**Texto extraído:**
────────

No alabo la pérdida de tiempo, la improductividad ni la holgazanería, ¡más faltaría! Lo que sí creo es que hay que dar a cada cosa su tiempo. E igual que no es sano perderse en las nimiedades y tratar de vivir del aire, tampoco lo es ir por la vida con ojeras de burro, ahogado entre horas extra y horarios imposibles de cumplir sin llorar.
La imperceptible belleza de lo cotidiano
Pero si hay un botín que odio que la vida rápida me robe, ese es la belleza de lo cotidiano. Lo que he descrito hasta ahora son los ingredientes de la vida en general, de la de todos. Momentos fortuitos en sí bonitos, dignos de ver y de disfrutar, pero genéricos y aleatorios. Además, disfrutables por cualquiera. Pero la vida rápida, en su afán rapiñador, también levanta las enaguas de la vida diaria, de la más personal. Busca con ansia robarnos la imperceptible belleza de lo cotidiano.
La esencia pura de tu vida propia, no la de otro. Los ingredientes ínfimos que hacen que tus días te resulten familiares y los percibas como tuyos. Esos detalles que ni siquiera te planteas, también son bellos. Y te los estás perdiendo porque hoy un cliente te ha llamado demasiadas veces y eso te ha hecho cambiar de actitud.
Tu cotidianeidad diferencia tu vida de la mía, aunque vivamos en la misma ciudad y en la misma época. Podemos disfrutar del mismo parque o del mismo bosque, porque son elementos comunes, pero yo nunca percibiré la belleza de los rayos de sol entrando por tu ventana todas las mañanas, al igual que tú jamás te embelesarás con el olor de mi bar de cabecera. Ese buenos días de tu pareja, tan diario como necesario. Esos rituales semanales, ese pijama que tanto te gusta. El olor a sábana limpia o el griterío de los niños en el colegio en el que trabajas. Lo cotidiano es lo personal, lo inherente a la vida de cada cual. Y está conformado por millones de detalles que, per se, también son bellos, aunque hay que saber parar para verlos.
Una siesta de veinte minutos, un rato de lectura con sueño, pasear por el gusto de hacerlo y no como herramienta de evasión. El rato de radio que cada día disfruto antes de irme a trabajar, el fresco mañanero que me anima a aligerar el paso para el café, también tan cotidiano. El volver a casa todos los días a la misma hora, el qué tal tu mañana, el escuchar. El sábado en casa de mis padres, el gato que nos mira por la ventana todas las semanas y que ha propiciado este post. Las tardes en silencio leyendo o trabajando, los findes de desayunos con amigos. La lista de la compra en la nevera, lo aparentemente nimio. Lo carente de importancia, las piezas del puzle de cada cual que se dan por sentadas. Las tonterías que parecen casuales pero sin las cuales algo en la vida cojea.

────────

**Tarea escrita 1:** Indica si cada afirmación coincide con el texto sobre la belleza de lo cotidiano y cita las palabras que lo deciden: (a) quien escribe alaba la holgazanería; (b) el gato mira por la ventana todas las semanas; (c) lo cotidiano es algo común a la vida de todos.
**Tarea escrita 2:** Reescribe el texto sobre la belleza de lo cotidiano, todo lo que va desde "Tu cotidianeidad diferencia" hasta "parar para verlos.", y sustituye "parque" por "jardín".
**Tarea escrita 3:** Según el texto sobre la belleza de lo cotidiano, ¿de qué disfruta quien escribe cada día antes de irse a trabajar?

**Datos proporcionados:**
────────

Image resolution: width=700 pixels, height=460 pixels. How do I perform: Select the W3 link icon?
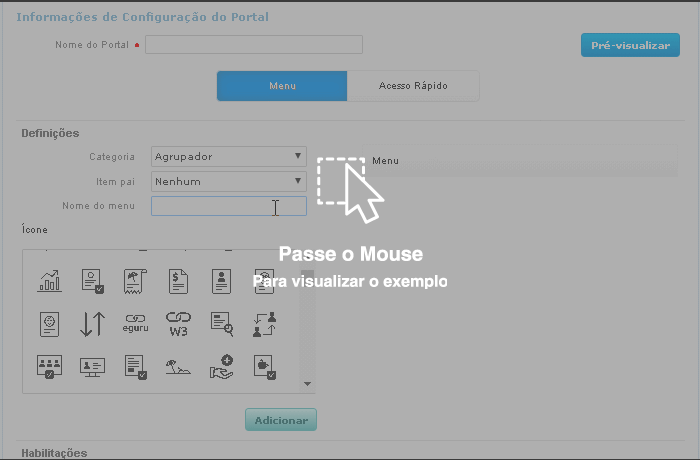click(x=178, y=324)
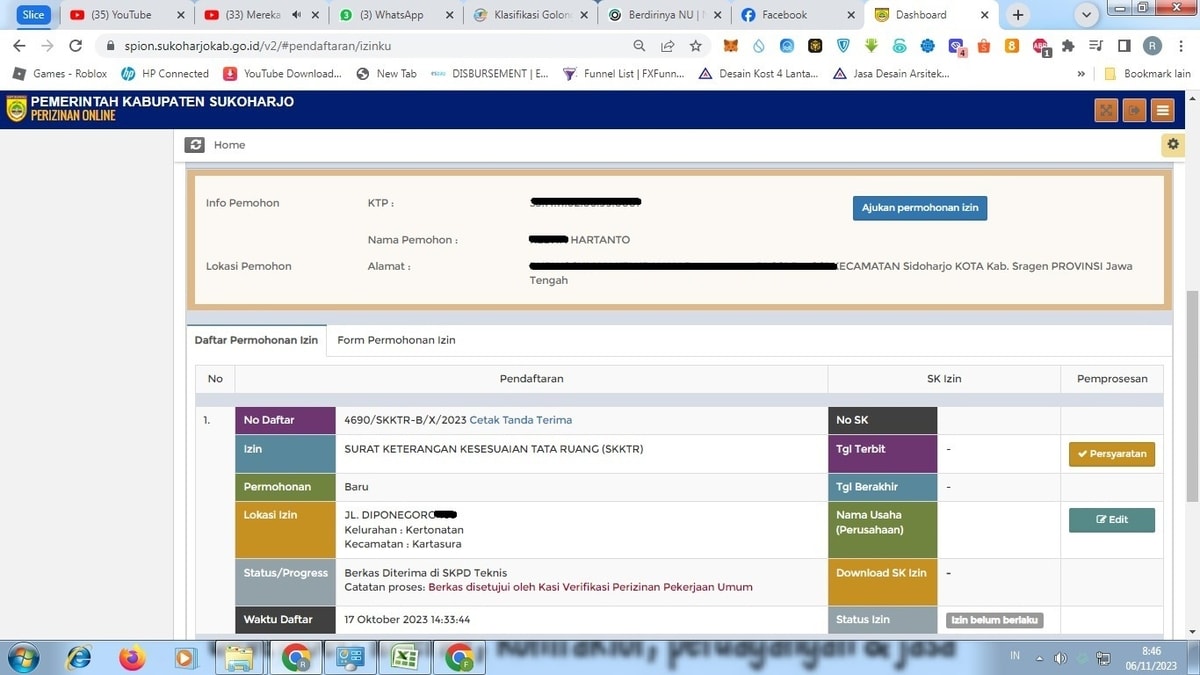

────────

**Respuesta 1:**
(a) No: "No alabo la pérdida de tiempo, la improductividad ni la holgazanería".
(b) Sí: "el gato que nos mira por la ventana todas las semanas".
(c) No: "Lo cotidiano es lo personal, lo inherente a la vida de cada cual."

**Respuesta 2:**
Tu cotidianeidad diferencia tu vida de la mía, aunque vivamos en la misma ciudad y en la misma época. Podemos disfrutar del mismo jardín o del mismo bosque, porque son elementos comunes, pero yo nunca percibiré la belleza de los rayos de sol entrando por tu ventana todas las mañanas, al igual que tú jamás te embelesarás con el olor de mi bar de cabecera. Ese buenos días de tu pareja, tan diario como necesario. Esos rituales semanales, ese pijama que tanto te gusta. El olor a sábana limpia o el griterío de los niños en el colegio en el que trabajas. Lo cotidiano es lo personal, lo inherente a la vida de cada cual. Y está conformado por millones de detalles que, per se, también son bellos, aunque hay que saber parar para verlos.

**Respuesta 3:** De un rato de radio.